DATASET RECORDS ::
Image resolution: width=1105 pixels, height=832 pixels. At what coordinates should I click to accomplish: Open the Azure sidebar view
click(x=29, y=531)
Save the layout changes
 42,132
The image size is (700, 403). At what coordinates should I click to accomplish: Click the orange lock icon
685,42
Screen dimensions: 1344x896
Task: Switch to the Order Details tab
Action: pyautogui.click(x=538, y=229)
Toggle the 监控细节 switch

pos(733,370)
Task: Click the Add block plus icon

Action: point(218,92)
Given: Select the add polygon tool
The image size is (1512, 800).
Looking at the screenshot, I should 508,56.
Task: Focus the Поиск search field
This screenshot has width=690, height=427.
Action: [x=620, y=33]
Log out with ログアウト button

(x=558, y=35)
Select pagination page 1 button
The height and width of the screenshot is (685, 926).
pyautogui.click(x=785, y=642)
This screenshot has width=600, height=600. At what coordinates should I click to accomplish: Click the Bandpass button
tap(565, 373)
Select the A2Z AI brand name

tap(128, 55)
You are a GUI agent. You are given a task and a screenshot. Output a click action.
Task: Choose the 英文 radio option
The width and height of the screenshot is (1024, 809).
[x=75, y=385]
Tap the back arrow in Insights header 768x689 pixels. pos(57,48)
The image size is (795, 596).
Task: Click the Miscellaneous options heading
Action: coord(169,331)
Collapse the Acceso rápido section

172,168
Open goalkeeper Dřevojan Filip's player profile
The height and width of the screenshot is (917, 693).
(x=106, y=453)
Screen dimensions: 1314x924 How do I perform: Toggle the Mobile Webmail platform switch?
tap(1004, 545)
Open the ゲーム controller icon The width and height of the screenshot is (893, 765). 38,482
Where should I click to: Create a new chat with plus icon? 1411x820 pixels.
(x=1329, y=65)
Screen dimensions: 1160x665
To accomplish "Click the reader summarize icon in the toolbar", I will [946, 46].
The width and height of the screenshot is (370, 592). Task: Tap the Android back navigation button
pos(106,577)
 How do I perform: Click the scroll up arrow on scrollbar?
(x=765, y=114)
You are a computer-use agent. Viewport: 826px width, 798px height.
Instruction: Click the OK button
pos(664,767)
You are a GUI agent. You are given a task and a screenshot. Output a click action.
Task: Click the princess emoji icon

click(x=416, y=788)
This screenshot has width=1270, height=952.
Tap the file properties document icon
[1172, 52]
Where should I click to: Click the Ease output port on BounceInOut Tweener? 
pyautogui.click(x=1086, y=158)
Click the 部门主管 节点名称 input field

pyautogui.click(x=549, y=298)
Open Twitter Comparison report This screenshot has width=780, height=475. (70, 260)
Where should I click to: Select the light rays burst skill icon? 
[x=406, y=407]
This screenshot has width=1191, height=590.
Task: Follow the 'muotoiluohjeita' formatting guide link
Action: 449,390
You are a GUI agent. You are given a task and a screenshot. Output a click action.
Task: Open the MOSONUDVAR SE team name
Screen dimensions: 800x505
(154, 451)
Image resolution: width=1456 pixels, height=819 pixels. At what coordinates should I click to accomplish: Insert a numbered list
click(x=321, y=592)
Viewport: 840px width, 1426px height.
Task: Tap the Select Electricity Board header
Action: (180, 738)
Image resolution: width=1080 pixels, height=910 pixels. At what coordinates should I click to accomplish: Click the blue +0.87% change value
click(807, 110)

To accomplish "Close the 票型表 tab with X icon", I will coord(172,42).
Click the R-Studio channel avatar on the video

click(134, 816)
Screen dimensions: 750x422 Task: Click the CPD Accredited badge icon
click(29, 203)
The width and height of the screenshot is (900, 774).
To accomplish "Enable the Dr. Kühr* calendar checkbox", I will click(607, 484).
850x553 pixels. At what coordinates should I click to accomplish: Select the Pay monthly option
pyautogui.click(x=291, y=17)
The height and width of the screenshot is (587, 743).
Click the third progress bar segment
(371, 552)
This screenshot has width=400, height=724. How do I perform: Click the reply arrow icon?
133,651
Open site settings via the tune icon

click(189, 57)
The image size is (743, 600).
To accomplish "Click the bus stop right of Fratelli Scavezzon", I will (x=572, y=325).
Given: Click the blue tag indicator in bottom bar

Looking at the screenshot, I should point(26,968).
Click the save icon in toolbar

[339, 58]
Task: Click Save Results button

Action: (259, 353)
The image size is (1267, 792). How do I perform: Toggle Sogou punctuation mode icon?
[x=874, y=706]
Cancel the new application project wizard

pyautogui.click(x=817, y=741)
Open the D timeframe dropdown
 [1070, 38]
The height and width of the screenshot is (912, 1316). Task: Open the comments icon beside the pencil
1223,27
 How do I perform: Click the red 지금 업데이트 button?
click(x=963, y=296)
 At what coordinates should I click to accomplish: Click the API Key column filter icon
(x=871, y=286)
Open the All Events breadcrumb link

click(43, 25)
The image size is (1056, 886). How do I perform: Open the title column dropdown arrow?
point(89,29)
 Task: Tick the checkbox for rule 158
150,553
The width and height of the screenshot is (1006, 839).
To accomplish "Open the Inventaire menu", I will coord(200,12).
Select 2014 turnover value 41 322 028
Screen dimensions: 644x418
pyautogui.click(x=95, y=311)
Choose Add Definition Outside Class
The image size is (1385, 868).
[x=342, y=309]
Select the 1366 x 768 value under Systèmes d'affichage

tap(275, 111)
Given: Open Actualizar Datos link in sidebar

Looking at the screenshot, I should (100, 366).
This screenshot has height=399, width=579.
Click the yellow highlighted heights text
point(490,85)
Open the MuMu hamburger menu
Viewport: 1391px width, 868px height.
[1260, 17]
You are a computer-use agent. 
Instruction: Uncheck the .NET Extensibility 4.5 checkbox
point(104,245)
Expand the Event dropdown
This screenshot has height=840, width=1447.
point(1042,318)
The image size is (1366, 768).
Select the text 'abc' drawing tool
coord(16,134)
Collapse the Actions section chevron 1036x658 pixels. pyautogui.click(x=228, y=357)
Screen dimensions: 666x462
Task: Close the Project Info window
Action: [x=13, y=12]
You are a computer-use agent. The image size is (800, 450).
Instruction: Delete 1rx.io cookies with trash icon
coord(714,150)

SET PROBLEM ::
Copy out verbatim every line of the data from the line containing "Image resolution: width=1080" through the line containing "will (x=572, y=325).", including both of those lines.

TASK RESULT ::
Image resolution: width=1080 pixels, height=910 pixels. At what coordinates should I click to accomplish: Click the blue +0.87% change value
click(807, 110)

To accomplish "Close the 票型表 tab with X icon", I will coord(172,42).
Click the R-Studio channel avatar on the video

click(134, 816)
Screen dimensions: 750x422 Task: Click the CPD Accredited badge icon
click(29, 203)
The width and height of the screenshot is (900, 774).
To accomplish "Enable the Dr. Kühr* calendar checkbox", I will click(607, 484).
850x553 pixels. At what coordinates should I click to accomplish: Select the Pay monthly option
pyautogui.click(x=291, y=17)
The height and width of the screenshot is (587, 743).
Click the third progress bar segment
(371, 552)
This screenshot has width=400, height=724. How do I perform: Click the reply arrow icon?
133,651
Open site settings via the tune icon

click(189, 57)
The image size is (743, 600).
To accomplish "Click the bus stop right of Fratelli Scavezzon", I will (x=572, y=325).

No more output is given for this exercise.